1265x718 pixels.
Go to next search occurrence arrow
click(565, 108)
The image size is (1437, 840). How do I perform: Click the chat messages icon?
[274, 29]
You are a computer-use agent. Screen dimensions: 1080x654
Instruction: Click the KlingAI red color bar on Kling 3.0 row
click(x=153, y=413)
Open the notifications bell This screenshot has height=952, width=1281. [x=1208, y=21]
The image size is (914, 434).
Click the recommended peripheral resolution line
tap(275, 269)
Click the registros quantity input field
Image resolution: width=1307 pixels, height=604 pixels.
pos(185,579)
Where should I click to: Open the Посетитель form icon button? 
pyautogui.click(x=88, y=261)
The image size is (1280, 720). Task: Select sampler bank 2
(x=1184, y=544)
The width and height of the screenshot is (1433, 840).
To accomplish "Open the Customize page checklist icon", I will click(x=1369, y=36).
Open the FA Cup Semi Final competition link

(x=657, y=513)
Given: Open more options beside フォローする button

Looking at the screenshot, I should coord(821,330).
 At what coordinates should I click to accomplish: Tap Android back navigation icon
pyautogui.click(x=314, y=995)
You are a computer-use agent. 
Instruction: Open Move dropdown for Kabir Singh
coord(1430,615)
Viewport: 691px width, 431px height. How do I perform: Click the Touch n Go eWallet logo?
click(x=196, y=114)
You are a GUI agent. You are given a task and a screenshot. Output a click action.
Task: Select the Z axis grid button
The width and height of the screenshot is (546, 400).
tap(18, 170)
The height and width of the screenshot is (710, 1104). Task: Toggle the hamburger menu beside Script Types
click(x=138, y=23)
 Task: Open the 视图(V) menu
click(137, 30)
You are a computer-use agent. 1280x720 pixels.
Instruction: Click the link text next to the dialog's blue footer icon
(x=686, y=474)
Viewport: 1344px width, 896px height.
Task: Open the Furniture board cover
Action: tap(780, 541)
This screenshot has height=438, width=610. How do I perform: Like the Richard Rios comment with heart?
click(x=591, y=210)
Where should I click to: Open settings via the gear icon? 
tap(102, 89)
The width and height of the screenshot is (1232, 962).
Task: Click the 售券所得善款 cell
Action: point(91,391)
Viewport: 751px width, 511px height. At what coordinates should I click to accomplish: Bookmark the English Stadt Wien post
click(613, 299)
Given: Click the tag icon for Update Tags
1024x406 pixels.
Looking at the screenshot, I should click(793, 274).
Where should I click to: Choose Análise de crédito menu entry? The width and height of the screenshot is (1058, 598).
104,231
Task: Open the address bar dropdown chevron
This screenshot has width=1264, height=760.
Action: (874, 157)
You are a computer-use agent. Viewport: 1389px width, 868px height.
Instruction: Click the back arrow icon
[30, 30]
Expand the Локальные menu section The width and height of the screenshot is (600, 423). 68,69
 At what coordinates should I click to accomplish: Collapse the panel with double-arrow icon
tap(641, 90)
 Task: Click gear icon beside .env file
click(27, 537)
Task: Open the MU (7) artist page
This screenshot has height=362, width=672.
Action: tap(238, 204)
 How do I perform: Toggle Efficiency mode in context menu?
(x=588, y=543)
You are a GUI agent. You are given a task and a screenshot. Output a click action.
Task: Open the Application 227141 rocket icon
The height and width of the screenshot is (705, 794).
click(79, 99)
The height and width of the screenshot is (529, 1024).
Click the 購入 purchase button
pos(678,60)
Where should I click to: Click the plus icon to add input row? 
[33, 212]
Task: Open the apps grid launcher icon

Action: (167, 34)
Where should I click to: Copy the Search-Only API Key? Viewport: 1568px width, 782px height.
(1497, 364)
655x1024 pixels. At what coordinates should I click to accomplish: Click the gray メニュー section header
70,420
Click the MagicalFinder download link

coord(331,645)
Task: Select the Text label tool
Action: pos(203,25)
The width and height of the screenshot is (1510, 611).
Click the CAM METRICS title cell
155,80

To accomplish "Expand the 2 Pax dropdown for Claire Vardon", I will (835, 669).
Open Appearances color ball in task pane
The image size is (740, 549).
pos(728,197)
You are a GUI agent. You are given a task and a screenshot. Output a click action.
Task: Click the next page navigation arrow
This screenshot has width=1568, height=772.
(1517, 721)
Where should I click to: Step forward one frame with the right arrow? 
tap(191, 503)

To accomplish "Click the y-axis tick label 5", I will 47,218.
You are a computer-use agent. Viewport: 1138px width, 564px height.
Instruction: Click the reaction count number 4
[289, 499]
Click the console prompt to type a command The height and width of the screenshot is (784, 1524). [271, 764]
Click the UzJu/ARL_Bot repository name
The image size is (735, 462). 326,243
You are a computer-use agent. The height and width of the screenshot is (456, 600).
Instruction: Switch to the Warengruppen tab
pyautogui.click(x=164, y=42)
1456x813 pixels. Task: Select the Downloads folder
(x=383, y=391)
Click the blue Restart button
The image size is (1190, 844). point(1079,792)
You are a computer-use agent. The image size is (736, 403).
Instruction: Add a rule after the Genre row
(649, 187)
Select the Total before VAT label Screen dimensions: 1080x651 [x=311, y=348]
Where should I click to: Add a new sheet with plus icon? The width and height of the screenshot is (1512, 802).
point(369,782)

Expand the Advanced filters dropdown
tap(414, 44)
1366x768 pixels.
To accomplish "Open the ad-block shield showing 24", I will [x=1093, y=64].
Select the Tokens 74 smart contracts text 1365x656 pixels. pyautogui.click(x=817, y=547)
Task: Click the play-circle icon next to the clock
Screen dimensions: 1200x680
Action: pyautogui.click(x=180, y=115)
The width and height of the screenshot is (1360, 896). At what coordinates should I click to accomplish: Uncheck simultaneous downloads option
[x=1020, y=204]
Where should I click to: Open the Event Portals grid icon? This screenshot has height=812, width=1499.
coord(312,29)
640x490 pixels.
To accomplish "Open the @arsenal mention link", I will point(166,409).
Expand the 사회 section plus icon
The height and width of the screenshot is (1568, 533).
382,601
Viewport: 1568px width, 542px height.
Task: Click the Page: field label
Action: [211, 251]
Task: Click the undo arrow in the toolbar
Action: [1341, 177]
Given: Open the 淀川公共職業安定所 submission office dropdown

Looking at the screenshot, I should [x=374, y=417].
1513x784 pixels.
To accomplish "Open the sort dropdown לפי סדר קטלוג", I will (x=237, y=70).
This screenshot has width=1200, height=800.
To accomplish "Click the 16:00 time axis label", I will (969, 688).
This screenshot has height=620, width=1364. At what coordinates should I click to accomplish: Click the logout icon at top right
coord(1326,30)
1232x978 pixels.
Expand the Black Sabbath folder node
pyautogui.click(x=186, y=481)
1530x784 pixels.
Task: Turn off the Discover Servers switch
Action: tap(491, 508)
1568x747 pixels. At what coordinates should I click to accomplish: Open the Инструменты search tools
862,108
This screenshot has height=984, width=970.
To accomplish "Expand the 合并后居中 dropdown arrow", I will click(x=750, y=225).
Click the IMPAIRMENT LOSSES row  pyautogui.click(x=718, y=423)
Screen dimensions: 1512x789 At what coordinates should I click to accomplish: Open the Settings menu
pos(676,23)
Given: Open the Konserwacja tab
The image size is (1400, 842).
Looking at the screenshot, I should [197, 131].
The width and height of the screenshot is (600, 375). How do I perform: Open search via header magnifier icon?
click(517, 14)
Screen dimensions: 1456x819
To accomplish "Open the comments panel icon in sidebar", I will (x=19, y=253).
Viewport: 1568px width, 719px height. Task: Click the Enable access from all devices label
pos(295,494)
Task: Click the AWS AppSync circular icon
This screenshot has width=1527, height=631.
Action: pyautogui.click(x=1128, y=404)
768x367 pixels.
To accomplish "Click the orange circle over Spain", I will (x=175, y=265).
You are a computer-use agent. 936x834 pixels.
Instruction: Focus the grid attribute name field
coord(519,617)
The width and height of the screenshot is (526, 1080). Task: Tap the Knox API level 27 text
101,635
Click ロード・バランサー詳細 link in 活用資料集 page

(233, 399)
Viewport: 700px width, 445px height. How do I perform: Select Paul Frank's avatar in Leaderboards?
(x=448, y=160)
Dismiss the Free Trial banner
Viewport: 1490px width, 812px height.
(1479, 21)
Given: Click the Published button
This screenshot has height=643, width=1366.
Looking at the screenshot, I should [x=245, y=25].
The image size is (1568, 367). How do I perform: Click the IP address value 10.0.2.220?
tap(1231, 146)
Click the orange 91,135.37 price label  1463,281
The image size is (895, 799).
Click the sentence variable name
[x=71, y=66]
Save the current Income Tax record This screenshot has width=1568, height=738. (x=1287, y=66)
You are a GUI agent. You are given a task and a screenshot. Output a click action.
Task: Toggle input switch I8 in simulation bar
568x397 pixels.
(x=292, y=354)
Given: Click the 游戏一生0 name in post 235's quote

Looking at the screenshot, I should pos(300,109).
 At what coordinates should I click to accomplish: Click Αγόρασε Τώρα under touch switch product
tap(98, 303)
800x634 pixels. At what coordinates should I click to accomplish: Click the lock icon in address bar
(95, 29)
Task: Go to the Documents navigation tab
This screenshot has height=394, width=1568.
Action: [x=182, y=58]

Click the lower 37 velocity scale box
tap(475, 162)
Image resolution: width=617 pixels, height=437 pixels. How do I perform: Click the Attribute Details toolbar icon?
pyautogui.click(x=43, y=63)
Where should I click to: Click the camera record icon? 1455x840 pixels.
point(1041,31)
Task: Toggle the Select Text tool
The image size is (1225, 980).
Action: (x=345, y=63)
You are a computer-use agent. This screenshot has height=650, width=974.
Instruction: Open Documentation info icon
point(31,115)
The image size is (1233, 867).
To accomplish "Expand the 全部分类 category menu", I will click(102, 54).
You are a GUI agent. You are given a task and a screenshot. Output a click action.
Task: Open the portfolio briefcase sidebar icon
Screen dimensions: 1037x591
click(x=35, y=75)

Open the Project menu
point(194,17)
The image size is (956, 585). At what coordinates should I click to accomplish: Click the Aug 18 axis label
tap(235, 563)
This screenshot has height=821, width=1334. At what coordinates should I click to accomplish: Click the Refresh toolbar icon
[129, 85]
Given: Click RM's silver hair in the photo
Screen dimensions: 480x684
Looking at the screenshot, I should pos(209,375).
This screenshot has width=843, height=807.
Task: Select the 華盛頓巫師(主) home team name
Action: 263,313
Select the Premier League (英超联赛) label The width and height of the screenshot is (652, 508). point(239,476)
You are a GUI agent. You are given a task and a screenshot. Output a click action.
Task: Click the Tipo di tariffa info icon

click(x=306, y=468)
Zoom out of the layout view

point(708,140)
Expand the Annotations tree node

════════

Instructions to follow:
What do you get if you transcribe the records above exactly, everything from the line containing "Task: Open the 视图(V) menu" down to the line containing "Action: point(91,391)", including both of those lines?

Correct response:
 Task: Open the 视图(V) menu
click(137, 30)
You are a computer-use agent. 1280x720 pixels.
Instruction: Click the link text next to the dialog's blue footer icon
(x=686, y=474)
Viewport: 1344px width, 896px height.
Task: Open the Furniture board cover
Action: tap(780, 541)
This screenshot has height=438, width=610. How do I perform: Like the Richard Rios comment with heart?
click(x=591, y=210)
Where should I click to: Open settings via the gear icon? 
tap(102, 89)
The width and height of the screenshot is (1232, 962).
Task: Click the 售券所得善款 cell
Action: point(91,391)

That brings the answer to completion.